On peut imaginer beaucoup plus encore :   on pourra bientôt comprendre, au moins par corrélation, que des formes sonores, n’ayant rien à voir avec la musique occidentale classique, ou populaires, ni même avec toutes les tentatives de musiques atonales, ni avec toutes les autres musiques, africaines, indiennes, chinoises, ou autres, ni même avec aucun son animal, ou humain, ou même un son quelconque existant dans la nature ont un grand impact sur tel ou tel comportement humain.   Ainsi, on pourra imaginer des formes sonores, plus précisément choisis qu’elles ne le sont aujourd’hui, capables de pousser les consommateurs à telle ou telle catégorie d’achat.

On peut imaginer enfin qu’on pourra un jour demander par transmission de pensée de nous faire entendre la musique la plus adaptée à notre état d’esprit. Cela suppose des progrès non seulement en IA, mais aussi en neurosciences, et en particulier en neurosciences appliquées à la musique et à l’art en général, pour mieux comprendre les phénomènes cérébraux en cause dans l’émotion artistique.

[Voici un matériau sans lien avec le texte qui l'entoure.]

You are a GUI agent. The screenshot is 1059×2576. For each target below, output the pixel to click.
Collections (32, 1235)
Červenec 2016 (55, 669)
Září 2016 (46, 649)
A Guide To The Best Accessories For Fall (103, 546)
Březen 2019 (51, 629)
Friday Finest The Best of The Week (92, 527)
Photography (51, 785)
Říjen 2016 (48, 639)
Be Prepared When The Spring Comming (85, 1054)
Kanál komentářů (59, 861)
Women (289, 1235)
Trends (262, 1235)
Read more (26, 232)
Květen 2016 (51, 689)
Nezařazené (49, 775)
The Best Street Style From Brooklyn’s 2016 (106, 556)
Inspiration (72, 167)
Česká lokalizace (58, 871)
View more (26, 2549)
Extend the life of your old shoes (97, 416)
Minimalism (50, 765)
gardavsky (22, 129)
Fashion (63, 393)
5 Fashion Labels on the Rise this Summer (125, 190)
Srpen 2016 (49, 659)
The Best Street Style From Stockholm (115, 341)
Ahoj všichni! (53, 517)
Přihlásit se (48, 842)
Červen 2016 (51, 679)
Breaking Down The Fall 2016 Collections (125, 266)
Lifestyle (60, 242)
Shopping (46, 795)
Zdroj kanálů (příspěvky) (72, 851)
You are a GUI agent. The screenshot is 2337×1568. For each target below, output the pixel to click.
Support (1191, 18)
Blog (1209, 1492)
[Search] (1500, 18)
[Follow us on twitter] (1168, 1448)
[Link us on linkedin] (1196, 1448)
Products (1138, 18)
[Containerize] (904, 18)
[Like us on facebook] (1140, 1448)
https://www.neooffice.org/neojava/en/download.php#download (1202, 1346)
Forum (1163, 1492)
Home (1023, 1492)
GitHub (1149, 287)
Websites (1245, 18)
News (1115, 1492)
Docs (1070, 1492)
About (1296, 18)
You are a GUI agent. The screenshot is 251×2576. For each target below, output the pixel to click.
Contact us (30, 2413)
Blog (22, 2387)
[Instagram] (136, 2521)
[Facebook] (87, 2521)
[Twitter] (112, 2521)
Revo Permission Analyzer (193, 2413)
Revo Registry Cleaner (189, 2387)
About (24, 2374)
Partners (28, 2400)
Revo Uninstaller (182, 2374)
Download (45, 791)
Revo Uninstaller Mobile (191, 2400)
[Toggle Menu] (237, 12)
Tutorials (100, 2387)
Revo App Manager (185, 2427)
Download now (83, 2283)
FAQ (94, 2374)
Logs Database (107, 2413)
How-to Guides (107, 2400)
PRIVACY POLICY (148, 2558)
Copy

Bien des questions en découleront :

Pensera-t-on encore que l’humanité mérite d’être considérée comme supérieure au reste de la nature, parce qu’elle a engendré des œuvres artistiques bouleversantes, quand on aura ressenti une émotion équivalente avec une œuvre composée par une intelligence artificielle ?  Et encore : devra-t-on craindre une manipulation politique ou commerciale des esprits par le son, comme elle existe par d’autres sens ?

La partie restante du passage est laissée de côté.